Simple integer encryption

Question

Is there a simple algorithm to encrypt integers? That is, a function E(i,k) that accepts an n-bit integer and a key (of any type) and produces another, unrelated n-bit integer that, when fed into a second function D(E(i),k) (along with the key) produces the original integer?

Obviously there are some simple reversible operations you can perform, but they all seem to produce clearly related outputs (e.g. consecutive inputs lead to consecutive outputs). Also, of course, there are cryptographically strong standard algorithms, but they don't produce small enough outputs (e.g. 32-bit). I know any 32-bit cryptography can be brute-forced, but I'm not looking for something cryptographically strong, just something that looks random. Theoretically speaking it should be possible; after all, I could just create a dictionary by randomly pairing every integer. But I was hoping for something a little less memory-intensive.

Edit: Thanks for the answers. Simple XOR solutions will not work because similar inputs will produce similar outputs.

Answer 1

Would not this amount to a Block Cipher of block size = 32 bits ?

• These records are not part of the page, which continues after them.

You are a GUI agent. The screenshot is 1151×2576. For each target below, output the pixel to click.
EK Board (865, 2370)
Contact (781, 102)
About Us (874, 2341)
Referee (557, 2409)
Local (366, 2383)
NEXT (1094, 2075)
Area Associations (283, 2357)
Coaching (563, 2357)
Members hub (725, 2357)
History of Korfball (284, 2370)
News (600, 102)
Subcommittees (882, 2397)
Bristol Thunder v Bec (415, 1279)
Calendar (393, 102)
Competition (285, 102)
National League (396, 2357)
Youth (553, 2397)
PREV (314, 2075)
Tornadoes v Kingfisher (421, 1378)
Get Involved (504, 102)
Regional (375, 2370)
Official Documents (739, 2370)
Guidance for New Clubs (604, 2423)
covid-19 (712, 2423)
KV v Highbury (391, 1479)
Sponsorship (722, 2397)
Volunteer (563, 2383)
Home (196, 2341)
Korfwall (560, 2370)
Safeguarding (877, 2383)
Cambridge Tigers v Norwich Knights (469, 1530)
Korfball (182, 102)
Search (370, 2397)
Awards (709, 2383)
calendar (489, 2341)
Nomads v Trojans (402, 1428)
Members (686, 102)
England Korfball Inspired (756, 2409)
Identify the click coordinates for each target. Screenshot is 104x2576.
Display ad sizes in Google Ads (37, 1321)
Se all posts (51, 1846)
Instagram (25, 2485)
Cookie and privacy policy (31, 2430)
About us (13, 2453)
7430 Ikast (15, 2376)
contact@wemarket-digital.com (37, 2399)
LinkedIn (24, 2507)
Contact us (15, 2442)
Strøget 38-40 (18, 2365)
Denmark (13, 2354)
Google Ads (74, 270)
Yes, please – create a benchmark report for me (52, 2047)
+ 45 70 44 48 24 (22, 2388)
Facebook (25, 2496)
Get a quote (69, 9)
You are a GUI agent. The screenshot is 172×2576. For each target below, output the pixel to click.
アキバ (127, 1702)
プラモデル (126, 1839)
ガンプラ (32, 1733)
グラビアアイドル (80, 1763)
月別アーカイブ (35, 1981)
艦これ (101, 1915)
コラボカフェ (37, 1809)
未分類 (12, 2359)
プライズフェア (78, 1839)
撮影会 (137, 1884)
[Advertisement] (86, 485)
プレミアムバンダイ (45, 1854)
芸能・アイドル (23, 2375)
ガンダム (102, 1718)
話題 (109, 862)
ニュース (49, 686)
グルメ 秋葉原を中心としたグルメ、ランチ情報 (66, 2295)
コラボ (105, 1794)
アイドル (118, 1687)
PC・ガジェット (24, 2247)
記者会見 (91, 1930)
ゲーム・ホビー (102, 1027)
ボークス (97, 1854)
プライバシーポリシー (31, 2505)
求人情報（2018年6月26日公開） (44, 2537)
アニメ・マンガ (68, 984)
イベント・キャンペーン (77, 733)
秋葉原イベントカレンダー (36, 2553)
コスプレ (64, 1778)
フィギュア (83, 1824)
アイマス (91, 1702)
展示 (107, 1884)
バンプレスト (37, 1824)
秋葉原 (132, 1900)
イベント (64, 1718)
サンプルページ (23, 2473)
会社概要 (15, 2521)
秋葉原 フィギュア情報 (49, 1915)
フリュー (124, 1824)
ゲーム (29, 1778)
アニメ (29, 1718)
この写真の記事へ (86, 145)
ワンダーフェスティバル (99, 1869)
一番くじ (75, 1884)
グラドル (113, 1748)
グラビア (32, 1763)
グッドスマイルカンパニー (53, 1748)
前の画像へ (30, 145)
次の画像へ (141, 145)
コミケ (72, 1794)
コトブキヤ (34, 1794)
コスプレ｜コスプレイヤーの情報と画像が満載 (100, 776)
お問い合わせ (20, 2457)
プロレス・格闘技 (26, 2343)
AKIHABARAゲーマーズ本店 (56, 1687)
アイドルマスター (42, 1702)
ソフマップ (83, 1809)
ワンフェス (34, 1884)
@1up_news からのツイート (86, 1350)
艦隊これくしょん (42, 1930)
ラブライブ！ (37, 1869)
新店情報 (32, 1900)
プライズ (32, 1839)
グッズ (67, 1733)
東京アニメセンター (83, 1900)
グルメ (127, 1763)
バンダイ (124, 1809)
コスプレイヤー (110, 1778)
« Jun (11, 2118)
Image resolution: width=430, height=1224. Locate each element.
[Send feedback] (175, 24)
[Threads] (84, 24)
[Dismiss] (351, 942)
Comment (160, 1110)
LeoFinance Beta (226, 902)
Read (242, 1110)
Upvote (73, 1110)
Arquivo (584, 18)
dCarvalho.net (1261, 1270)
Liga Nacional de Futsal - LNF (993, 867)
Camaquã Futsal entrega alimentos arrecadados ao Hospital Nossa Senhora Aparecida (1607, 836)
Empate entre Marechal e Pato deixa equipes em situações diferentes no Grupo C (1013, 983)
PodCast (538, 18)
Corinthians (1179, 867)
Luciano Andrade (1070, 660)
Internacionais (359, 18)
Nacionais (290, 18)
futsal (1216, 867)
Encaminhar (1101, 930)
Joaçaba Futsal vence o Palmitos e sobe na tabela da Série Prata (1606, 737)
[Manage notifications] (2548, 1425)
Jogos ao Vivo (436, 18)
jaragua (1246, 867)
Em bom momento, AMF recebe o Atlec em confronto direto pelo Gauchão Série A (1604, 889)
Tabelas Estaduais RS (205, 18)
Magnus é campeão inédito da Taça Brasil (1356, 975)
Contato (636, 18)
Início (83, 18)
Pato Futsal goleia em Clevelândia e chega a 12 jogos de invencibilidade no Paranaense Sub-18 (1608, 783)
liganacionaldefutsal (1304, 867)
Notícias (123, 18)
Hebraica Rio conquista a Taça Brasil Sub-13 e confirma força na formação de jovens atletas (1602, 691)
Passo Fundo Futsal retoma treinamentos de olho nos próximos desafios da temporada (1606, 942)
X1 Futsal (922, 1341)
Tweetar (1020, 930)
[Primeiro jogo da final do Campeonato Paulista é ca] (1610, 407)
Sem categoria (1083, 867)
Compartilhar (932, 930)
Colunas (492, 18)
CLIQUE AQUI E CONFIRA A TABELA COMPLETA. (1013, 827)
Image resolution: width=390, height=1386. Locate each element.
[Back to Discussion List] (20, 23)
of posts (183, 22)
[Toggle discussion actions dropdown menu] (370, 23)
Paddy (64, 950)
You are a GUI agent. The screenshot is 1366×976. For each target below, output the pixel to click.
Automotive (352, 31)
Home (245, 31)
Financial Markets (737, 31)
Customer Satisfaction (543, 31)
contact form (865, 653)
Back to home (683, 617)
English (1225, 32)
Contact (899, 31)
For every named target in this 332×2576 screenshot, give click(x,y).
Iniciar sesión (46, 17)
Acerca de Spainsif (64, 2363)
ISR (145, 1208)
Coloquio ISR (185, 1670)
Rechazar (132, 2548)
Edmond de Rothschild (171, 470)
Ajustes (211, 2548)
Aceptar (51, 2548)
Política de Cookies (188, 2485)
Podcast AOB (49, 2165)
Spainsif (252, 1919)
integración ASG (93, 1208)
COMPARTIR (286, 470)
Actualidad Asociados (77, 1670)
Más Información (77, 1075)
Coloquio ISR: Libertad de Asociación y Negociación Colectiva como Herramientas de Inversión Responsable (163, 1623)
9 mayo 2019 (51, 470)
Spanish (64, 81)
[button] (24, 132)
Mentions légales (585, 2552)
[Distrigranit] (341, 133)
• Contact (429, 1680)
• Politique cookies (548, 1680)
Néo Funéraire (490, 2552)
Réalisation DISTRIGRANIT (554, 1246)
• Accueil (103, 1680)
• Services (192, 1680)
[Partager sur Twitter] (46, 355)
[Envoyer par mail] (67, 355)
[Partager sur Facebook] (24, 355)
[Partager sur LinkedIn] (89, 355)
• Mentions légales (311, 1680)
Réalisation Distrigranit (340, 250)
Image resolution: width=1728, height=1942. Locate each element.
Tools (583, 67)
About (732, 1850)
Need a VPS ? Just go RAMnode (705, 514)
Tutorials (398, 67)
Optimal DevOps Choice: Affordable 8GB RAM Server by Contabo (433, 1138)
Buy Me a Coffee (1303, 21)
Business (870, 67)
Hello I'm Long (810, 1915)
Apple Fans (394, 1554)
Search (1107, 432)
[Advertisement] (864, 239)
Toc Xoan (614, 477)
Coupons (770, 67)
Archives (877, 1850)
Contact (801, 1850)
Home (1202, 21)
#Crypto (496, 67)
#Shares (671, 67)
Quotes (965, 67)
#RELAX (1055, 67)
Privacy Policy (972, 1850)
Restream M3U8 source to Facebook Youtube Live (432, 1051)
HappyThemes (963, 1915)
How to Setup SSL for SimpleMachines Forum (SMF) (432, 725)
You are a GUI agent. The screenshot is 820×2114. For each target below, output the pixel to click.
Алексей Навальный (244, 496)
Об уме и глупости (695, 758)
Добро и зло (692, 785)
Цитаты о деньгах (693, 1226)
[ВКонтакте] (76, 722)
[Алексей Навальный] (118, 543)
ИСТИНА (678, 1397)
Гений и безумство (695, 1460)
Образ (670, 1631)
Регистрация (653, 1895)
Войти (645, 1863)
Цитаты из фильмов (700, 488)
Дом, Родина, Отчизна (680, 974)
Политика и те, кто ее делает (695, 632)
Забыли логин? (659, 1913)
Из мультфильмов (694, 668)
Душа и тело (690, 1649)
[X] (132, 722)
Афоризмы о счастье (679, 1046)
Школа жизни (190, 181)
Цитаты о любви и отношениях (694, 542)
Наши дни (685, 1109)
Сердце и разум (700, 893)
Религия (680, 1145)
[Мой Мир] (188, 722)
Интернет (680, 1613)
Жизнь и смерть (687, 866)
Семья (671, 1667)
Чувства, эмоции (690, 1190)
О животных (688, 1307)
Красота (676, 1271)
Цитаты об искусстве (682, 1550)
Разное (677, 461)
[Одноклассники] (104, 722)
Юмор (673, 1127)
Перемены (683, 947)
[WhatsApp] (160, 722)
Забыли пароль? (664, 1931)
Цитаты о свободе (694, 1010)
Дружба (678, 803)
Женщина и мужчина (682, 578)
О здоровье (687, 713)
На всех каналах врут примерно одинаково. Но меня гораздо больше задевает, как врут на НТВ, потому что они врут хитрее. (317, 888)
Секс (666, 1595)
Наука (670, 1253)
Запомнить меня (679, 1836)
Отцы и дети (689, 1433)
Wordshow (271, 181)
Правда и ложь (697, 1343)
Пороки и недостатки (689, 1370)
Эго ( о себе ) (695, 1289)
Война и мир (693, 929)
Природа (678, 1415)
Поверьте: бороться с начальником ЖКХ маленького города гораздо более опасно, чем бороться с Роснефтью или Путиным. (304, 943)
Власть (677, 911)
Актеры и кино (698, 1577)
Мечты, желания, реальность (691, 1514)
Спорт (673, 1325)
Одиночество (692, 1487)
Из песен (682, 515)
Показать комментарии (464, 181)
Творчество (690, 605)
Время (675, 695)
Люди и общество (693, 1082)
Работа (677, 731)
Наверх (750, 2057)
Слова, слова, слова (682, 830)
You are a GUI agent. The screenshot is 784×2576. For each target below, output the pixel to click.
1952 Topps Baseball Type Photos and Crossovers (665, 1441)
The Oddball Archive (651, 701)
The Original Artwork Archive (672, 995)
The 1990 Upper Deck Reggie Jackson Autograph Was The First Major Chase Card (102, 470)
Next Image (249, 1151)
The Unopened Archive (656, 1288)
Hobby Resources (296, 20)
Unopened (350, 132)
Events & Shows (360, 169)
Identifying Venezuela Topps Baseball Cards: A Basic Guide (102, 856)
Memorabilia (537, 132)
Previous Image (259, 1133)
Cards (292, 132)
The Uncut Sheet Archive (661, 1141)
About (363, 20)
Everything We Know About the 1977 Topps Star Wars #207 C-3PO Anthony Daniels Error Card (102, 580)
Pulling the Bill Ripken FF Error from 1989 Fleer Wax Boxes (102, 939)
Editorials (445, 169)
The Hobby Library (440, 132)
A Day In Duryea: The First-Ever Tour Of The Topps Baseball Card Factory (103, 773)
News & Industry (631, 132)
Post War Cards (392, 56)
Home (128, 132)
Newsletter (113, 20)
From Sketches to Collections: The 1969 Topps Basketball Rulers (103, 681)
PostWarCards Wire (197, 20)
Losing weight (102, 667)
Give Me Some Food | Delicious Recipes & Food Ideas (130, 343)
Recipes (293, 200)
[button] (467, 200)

Not very popular, because it's easy to break. But theorically feasible. Here is one implementation in Perl : http://metacpan.org/pod/Crypt::Skip32

UPDATE: See also Format preserving encryption

UPDATE 2: RC5 supports 32-64-128 bits for its block size

Answer 2

I wrote an article some time ago about how to generate a 'cryptographically secure permutation' from a block cipher, which sounds like what you want. It covers using folding to reduce the size of a block cipher, and a trick for dealing with non-power-of-2 ranges.